Schon lange kursiert der Name Ferlitsch in der Kärntner Kletterszene. Neben zahlreichen schweren Begehungen rund um den Kanzianiberg, konnte sich der in Hermagor lebende Nachwuchsathlet, bereits mehrere Routen im 11. Schwierigkeitsgrad unter die Fingernägel reißen. Nico zählt zweifelsohne zu den stärksten Felskletterern Österreichs... Doch wie verbringt er die Stunden Daheim? Wie trainiert er und welche Projekte hat er in Aussicht? Wir haben Nico zum Interview gebeten, um etwas mehr über ihn zu erfahren.

Nico, wir befinden uns gerade in einer absoluten Ausnahmesituation. Wie hältst du dich in den eigenen vier Wänden fit? Hast du einen Trainingsraum?
Ich habe Gott sei Dank einen Trainingsraum mit einem Griffbrett, einem Campusboard und einer Boulderwand Zuhause.

Wie oft trainierst du derzeit pro Woche und woran arbeitest du gerade spezifisch?
Im Moment trainiere ich mehr denn je... Bei den Einheiten fokussiere ich mich gerade auf den Aufbau der Maximalkraft, da die Routenlängen meiner zukünftigen Kletter-Projekte eher kurz sind.


Hast du bei deinen aktuellen Trainingseinheiten bereits ein neues Projekt vor Augen?
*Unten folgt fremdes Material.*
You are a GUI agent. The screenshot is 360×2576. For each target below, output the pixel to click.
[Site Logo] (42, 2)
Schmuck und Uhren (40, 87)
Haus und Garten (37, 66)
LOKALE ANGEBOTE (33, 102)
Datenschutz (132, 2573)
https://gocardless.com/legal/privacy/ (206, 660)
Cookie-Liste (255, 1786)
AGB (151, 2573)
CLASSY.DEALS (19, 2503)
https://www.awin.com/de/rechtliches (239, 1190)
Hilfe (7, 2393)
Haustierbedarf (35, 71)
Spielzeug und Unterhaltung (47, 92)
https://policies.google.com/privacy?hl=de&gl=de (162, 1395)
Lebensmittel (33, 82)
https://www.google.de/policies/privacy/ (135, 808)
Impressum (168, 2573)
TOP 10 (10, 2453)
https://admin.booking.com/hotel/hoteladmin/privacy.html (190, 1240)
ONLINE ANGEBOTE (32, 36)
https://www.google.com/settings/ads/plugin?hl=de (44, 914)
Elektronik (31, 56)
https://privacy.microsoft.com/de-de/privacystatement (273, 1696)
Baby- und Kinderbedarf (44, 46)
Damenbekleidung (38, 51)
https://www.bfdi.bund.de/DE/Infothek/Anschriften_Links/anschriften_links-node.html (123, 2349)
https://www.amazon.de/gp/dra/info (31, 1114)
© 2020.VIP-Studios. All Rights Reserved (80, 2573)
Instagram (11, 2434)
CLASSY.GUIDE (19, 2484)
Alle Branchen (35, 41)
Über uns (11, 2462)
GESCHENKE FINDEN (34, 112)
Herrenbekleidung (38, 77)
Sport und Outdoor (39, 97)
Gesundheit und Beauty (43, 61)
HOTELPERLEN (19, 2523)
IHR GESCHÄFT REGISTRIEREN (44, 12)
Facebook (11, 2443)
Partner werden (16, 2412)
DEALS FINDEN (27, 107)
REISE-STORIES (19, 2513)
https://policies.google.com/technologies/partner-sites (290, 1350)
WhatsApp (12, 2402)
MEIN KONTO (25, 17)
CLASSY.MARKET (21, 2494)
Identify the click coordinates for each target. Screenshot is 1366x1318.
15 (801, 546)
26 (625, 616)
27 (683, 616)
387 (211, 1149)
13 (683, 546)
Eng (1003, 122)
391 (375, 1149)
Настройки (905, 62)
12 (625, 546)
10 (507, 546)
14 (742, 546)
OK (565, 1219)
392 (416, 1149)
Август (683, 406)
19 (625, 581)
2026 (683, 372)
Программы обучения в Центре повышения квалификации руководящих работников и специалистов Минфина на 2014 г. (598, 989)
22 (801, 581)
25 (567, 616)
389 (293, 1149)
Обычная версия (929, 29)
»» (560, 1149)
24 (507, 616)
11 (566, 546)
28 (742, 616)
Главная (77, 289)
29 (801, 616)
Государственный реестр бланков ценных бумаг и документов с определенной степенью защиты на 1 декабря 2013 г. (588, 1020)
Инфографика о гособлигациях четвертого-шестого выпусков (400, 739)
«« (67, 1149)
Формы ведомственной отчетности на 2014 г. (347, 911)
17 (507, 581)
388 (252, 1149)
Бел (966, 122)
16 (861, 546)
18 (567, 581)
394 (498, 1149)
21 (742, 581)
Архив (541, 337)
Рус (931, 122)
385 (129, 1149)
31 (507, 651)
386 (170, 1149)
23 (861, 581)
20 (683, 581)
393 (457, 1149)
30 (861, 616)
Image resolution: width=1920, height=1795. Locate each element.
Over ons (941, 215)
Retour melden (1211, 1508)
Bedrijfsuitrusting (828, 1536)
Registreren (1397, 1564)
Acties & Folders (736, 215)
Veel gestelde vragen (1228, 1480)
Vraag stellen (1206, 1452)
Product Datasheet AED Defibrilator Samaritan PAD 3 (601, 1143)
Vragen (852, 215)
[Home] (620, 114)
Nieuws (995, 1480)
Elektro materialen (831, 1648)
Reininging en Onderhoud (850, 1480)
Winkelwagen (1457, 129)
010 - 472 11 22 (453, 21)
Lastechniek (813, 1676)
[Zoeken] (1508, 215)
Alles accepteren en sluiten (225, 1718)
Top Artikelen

Gibt es eine Route oder ein Projekt, das dich besonders motiviert?
Ja, da habe ich im Moment sehr viele Projekte im Kopf. Einige der Routen sind im Frankenjura - da gibt’s jede Menge kurze und schwere Routen. Auch im spanischen Margalef, in Salzburg und am nahegelegenen Kanzianiberg habe ich Projekte. Besonders motiviert bin ich für First Ley (9a+), Hantillio (9a), Vakuumgeist (9a) und meinem Projekt am Kanzianiberg das vermutlich bei 9a einchecken wird.

Du bist bereits mehrere Routen im 11. Schwierigkeitsgrad (9a) geklettert und zählst damit zu der absoluten Felskletter-Spitze in Österreich. Könntest du dir vorstellen eines Tages vom Klettern zu leben? Profikletterer sein?
Profikletterer zu sein wäre natürlich ein Traum. Aber für mich käme es nur in Frage, wenn dabei auch das Finanzielle stimmt. Sportklettern ist leider keine Goldgrube und ich möchte nicht der „Profi“ sein, der zum Ende des Monats sparen muss.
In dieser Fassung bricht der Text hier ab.